Open
Description
Bug description
In data parallel training, we start multiple workers with different initialization of the dataloader and train with horovod. After each batch update, the parameters are synced. Merlin dataloader has different number of batches depending on the selected rank.
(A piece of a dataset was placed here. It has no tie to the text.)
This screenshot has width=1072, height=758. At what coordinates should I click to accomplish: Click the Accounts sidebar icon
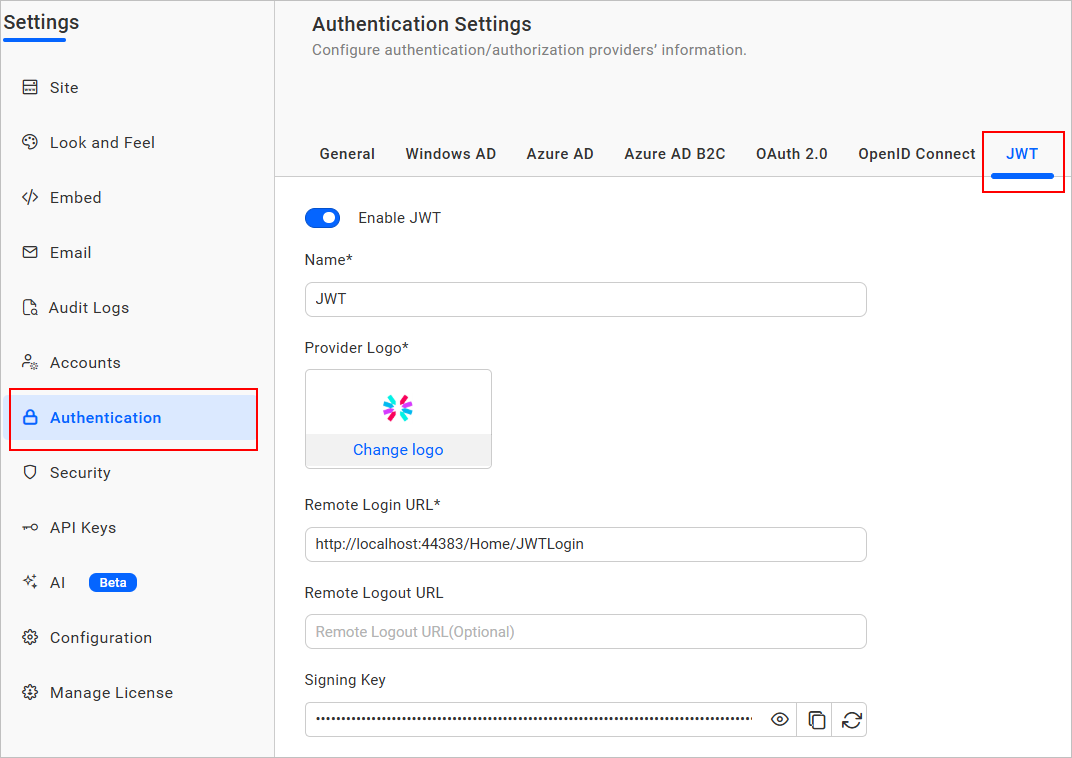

Therefore, some workers finishes the training loop and other workers are still training - this causes horovod to freeze.
import cudf
import os
import merlin.models.tf.dataset as tf_dataloader
import nvtabular as nvt
os.system('mkdir ./test/')
df = cudf.DataFrame({
'col1': range(0,9000000)
})
df.to_parquet('./test/part_1.parquet')
df = cudf.DataFrame({
'col1': range(0,10000000)
})
df.to_parquet('./test/part_2.parquet')
df = cudf.DataFrame({
'col1': range(0,11000000)
})
df.to_parquet('./test/part_3.parquet')
df = cudf.DataFrame({
'col1': range(0,12000000)
})
df.to_parquet('./test/part_4.parquet')
ds = nvt.Dataset('./test/*.parquet', part_size='100MB')
for i in range(4):
train_dl = tf_dataloader.BatchedDataset(
ds,
batch_size = 1024*16,
shuffle=True,
drop_last=True,
cat_names=['col1'],
global_size=4,
global_rank=i,
)
print(len(train_dl))
Output:
549
610
671
732